El Proyecto de Estatuto aprobado por el Parlamento de Cataluña ha creado una situación difícil a la todavía inmadura democracia española.
Y la situación es difícil porque ninguna de las posibles soluciones es buena. Yendo desde un extremo, la aprobación por las Cortes sin cambiar una coma, hasta el otro, el rechazo por las Cortes como se hizo con el Plan Ibarretxe, cabe imaginar dos situaciones intermedias básicas: una en la que se quiten los cuatro o cinco motivos de inconstitucionalidad más llamativos y otra en que el texto aprobado se ajuste a la Constitución.
Malo, muy malo, sería que las Cortes aprobaran el texto actual sin cambiar una coma, ya que se pondría en manos de los nacionalistas la posibilidad de independizarse cuando quisieran con la sola aprobación de su parlamento; y mientras, tendrían derecho a decidir en exclusiva sobre el gobierno de Cataluña y a que su acuerdo fuera obligado para el gobierno del resto de España, Y como guinda habría que aumentar los impuestos en el resto de España para mantener el alcance y calidad de los serviciós del Estado en las otras CCAA.
Mala, aunque no tanto, sería la aprobación manteniendo buena parte de los aspectos inconstitucionales.

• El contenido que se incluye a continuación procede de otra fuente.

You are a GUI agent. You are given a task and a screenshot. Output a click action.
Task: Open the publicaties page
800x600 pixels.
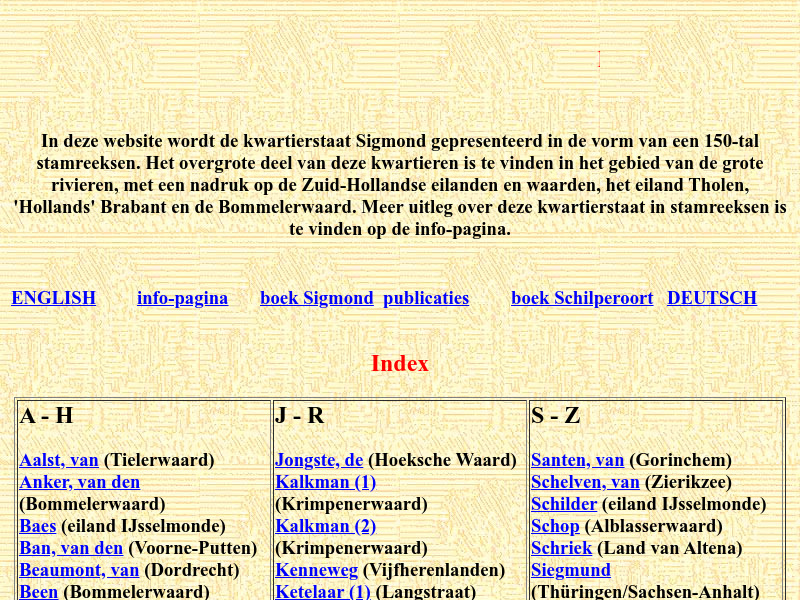click(425, 298)
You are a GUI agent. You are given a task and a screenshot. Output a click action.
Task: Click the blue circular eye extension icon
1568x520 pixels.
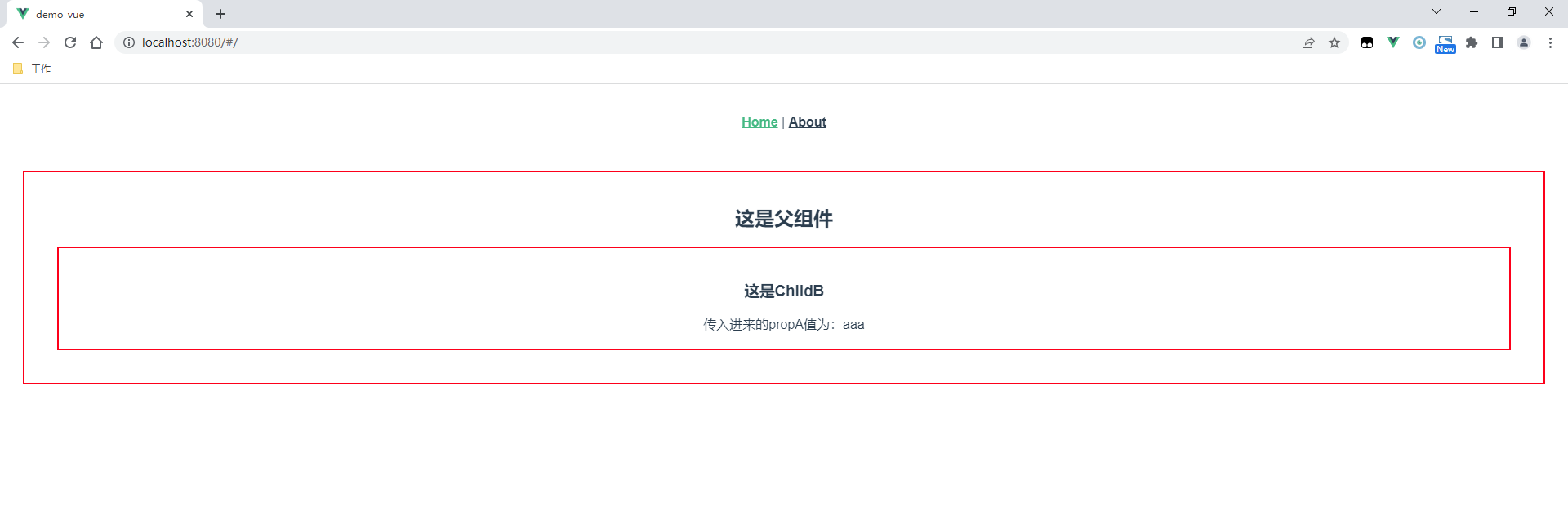tap(1419, 42)
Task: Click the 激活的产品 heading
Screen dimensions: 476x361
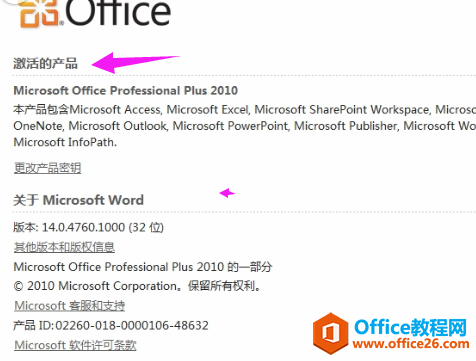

Para valorar el perjuicio de esta solución habría que conocer el texto finalmente aprobado pero, con certeza, se abriría una fase de protesta de los nacionalistas por el rechazo de un Estatuto aprobado por el noventa por ciento de los diputados autonómicos.
La menos mala de las soluciones sería la aprobación de un Estatuto totalmente respetuoso con la Constitución, aunque la reacción de protesta de los nacionalistas radicales sería aún más intensa.
Ni que decir tiene que en el caso de que el proyecto hubiera venido así del Parlamento de Cataluña esta solución hubiera sido muy buena.
Finalmente, la otra solución extrema, el rechazo del proyecto, sería también mala, ya que no pocos catalanes tendrían la impresión de no ser tenidos en cuenta a la hora de establecer leyes que les afectan muy directamente.